Félix e Fernandez, gémeos imperfeitos, separados na maternidade e agora reunidos na casa adoptiva de Stamford Bridge.

Após seis meses e duas dezenas de jogos, o João português e o Enzo argentino são protagonistas do mercado internacional, tão idênticos, mas tão distintos: um de concepção natural, o outro de barriga de aluguer, um que marca passo, o outro que arrasa, um que maravilha e o outro que envergonha.

Ambos decidiram sair para clubes da segunda linha europeia e figuram hoje, lado a lado, no Chelsea, podres de ricos aos vinte e poucos anos, mas sem qualquer garantia de um futuro desportivo à altura de um valor nominal ampliado pelas circunstâncias, como soldados da fortuna sacrificados ao desígnio superior do vil metal, do qual ninguém, ninguém mesmo, consegue escapar.
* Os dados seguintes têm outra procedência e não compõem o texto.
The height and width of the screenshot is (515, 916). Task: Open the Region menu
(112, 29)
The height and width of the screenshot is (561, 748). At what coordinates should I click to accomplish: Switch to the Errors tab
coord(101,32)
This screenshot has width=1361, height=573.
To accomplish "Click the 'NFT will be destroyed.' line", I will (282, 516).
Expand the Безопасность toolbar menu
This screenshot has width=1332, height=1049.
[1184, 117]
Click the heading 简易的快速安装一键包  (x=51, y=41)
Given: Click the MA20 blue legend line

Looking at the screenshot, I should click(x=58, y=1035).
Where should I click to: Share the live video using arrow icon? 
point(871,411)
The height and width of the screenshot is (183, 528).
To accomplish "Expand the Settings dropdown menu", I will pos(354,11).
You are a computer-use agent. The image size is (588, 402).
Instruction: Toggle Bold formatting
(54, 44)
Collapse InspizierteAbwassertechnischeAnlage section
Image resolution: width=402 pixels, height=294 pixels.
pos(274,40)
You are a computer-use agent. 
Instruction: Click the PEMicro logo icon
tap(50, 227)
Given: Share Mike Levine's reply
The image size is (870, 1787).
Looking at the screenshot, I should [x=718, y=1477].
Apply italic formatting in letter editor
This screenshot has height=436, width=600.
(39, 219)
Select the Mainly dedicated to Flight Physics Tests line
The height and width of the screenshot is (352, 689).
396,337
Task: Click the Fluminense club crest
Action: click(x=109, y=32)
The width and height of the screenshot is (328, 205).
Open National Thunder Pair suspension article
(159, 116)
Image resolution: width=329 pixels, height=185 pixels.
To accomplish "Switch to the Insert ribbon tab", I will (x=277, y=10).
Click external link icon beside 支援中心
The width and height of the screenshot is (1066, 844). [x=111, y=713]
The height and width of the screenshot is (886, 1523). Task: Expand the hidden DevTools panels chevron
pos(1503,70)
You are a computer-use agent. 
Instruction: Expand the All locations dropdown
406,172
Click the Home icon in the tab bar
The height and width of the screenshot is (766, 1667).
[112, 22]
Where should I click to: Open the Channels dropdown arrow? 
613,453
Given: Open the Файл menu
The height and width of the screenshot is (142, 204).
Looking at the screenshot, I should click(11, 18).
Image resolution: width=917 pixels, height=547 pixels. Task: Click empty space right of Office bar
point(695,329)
Por isso, é difícil entender que a venda de Félix, pelo rei Vieira, tenha sido endeusada como uma benção e a de Fernandez, pelo príncipe Costa, seja abominada como uma praga. Que se exalte ainda hoje o soberbo trabalho de convencer os basbaques do Atlético de Madrid, mas se amaldiçoe até à eternidade a soberba preguiçosa dos novos-ricos do Chelsea.

Que se babe deleitosamente sobre cada ocasional fogacho do português pela sua imagem de marca, mas que provoque náuseas a simples associação do nome do melhor médio do mundo ao glorioso alfobre do Seixal. 

Que a um se aplauda, por excesso, a natural evolução na carreira e a outro se acuse, por despeito, de falta de compromisso. 

Que se compreenda, ao fim de quatro anos sem qualquer triunfo, a perda de força competitiva como consequência da opção de venda dos melhores jogadores, mas se julgue plausível que esse sucesso seja marginal à perda, sem acautelar a substituição, de um campeão mundial. 

A venda inflacionada de Félix deixou os benfiquistas eufóricos: “bem os enganámos”. A saída precipitada de Fernandez deixou-os furiosos: “fomos enganados”.

Félix é um filho e terá sempre as portas abertas na Luz. Fernandez, um bastardo indigno de passar, sequer, pela Segunda Circular.

É realmente incompreensível que duas situações tão semelhantes possam despertar explicações tão diversas como o “factoring” claro dos espanhóis e o “factoring” obscuro dos ingleses, que a cláusula de rescisão signifique pagamento a pronto, como num divórcio, mas possa ser a prestações por conveniência do comprador, que se tenha feito tudo para vender um e se queira fazer crer que se fez tudo para não vender o outro ou que do nível fora de série se passe tranquilamente para o nível Chiquinho, sem ofensa.

São os olhos apaixonados dos adeptos que projectam estas “diferenças”, pois no essencial nada mudou com a rotina dos mil e quinhentos milhões de euros arrecadados em exportações de jogadores ao longo deste século.

O passivo financeiro não diminui, os dirigentes e a estratégia não mudaram, o agente intermediário mantém o exclusivo, as comissões injustificadas só aumentam e a dependência de treinadores circunstancialmente em estado de graça, de Lage a Schmidt, é a bendita estrutura que mantém a casa de pé.

O Benfica continua perante o mesmo infinito e incontornável motivo que nos últimos 30 anos levou quase todos os grandes ídolos, a começar por Rui Costa, a trocarem o compromisso do coração pela sensatez da razão - a irresolúvel “equação” entre vender e vencer.